It Takes Courage to Enjoy This
Tonight, I start working on the revisions to the novel. Tuesday night, I shall wander back into the clutches of my old writer's group. I'm anxious about both events. With the former, I have to dig into the gooey embarrassment of seeing overcooked, under-realized text, getting a big dose of In No Way Are We There Yet. With the latter, it's sitting down with your peers and having them get or not get your work...or worse, have no reaction. But I'm wearing another kind of anxious with the group. You see, the majority of them went on to the advanced writers class, whereas me and another writer waved them adieu from the train station, watching them all depart for bigger/better/leaner/meaner prose.
Me? I sat back and just wrote 55,000 words during November on my own private forced march. No teacher. No instruction. Just fill in the pieces and create a draft. I wrote alone, the only way a writer can really exist. I had a temporary NaNoWriMo group I merged with, but for those long nights in November, I was moving in the shadowy forest by myself, emerging into the amber light of the living room to give my wife the word count.
It's been a trade-off. I've been writing more without them, often coming away from the process a little more excited. I've also found a way to keep my head out of the competition vibe. In a writer's group, there's always talk about nurturing everyone's writing through feedback and arm-around-the-shoulder suggestions, but make no mistake, there's a certain smashmouth aspect via 18th-century witticisms. Damning with faint praise, akin to the polite Southern epithet "Bless his/her soul," as in "He doesn't have the brain power to brighten a light bulb, bless his soul." Of course, nothing is said blatantly. Overt trash-talking gets you exiled from the group. Besides, it's a karmic teeter-totter. You say something positive about someone's prose, they return in kind, often framing any criticisms in the more helpful and friendly verbiage around.
Maybe it's me, but I ended up getting distracted by the wolf pack, writing in duel-mode, trying to be the one with the most intense, most beloved feedback. I'm not too proud or noble to admit that I was looking for praise when I should have been moving to perfect the craft. I was anxious and selfish, prone to comparisons and raising the bar in my head until I would inevitably fell. When the bulk of the writing club moved on, I was secretly happy, even though I felt like I was being abandoned.

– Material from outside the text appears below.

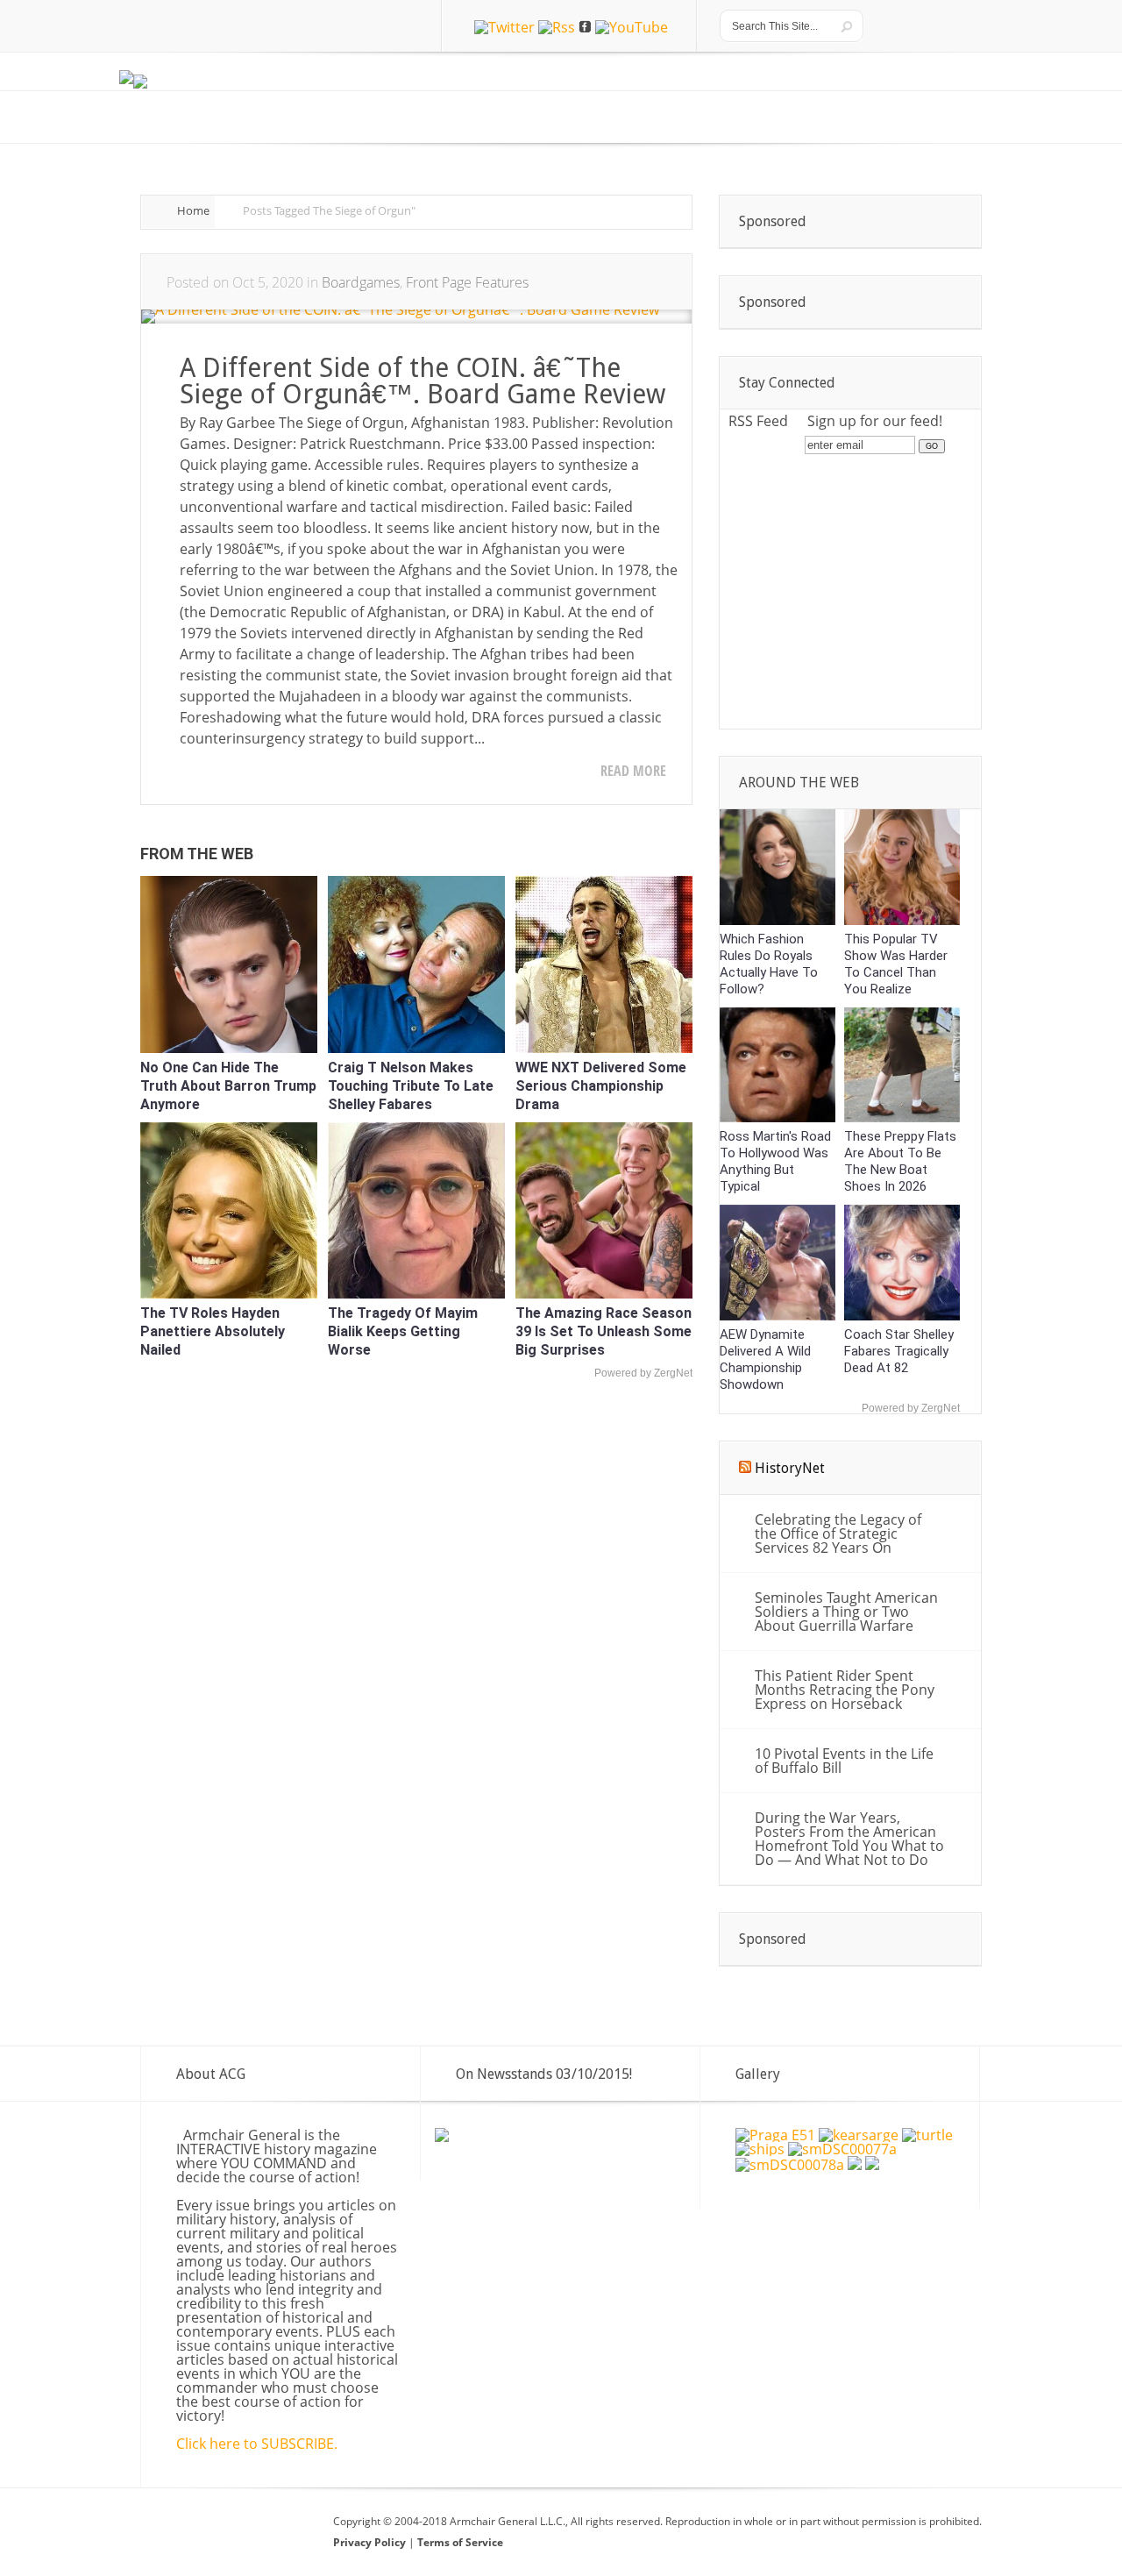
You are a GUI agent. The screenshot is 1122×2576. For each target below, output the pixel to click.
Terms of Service (460, 2542)
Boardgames (361, 282)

Which brings us to Bjork. About a month before NaNoWriMo, I caught Bjork's "Volumen," a DVD packed with videos from her first three solo albums. It was late when I put it in, and somewhere around the laid-back Sunday morning calm of "Venus as a Boy" and the manic-depressive bebop of "It's Oh So Quiet," I got smacked between my bleary eyes about what it means to be an artist. Bjork, with her ethereal cackle-bellow and pixie face, is someone who doesn't promote indifference. People either love her or hate her, either get her or avoid her. I don't enjoy everything she does, but I'm absolutely stopped dead when I hear her. The videos are no exception. Visually evocative that dash through waking-dream states and cutting edge computer technology, yet organic in application, as if the music was turned into three-dimension objects to be photographed. Music videos are too often promotional pieces for an artist, while Bjork seems to melt the song into a visual space. Watching Bjork, there's the epiphany that she absolutes believes in her vision as well as what she's doing. There's no hesitation in her soul; there might be when she's composing or recording, going back to re-record or to alter a lyric, but when she commits, there is no going back. She's expressing herself with a pure cadence, and I was left in awe of how she pronounces herself with every note, illustrates her imagination with every frame. She knows she might fail, but maybe she knows it's beyond the fickle "pass/fail...rules/sucks" binary of pop culture. She merely believes in herself, and how can we not be bathed in her alabaster radiance for having that grace.
After the videos ended, and I'm in the dark with the "Video 1" signal radiating off the TV, I start to learn the new koan: the one of devotion not toward fame or dominance, but to the art of creating something out of confidence because it emerges out of the purity of the soul's expression. And so, Tuesday, I go back, seeing if I have exorcised the temptation to make this a contest of others and instead write for myself, channel that mysterious and elusive fire, whether encased in a torrent of words or a digitized pixie grin.
2 comments:
and confidence expressed out of the purity of the soul is kind of knowing also that one is on to something great, knowing that there is nothing more that's left witheld, except for, well, that nth rewrite.
there's nothing wrong with the motivation for dominance. i think it's a great go-go juice.
agree. bjork is super.
thank you, but I don't want dominance to be the only motivation. Shooting for a best-seller is okay, but making that your lead sled dog will set you up for hollow, bland prose and the lust for money.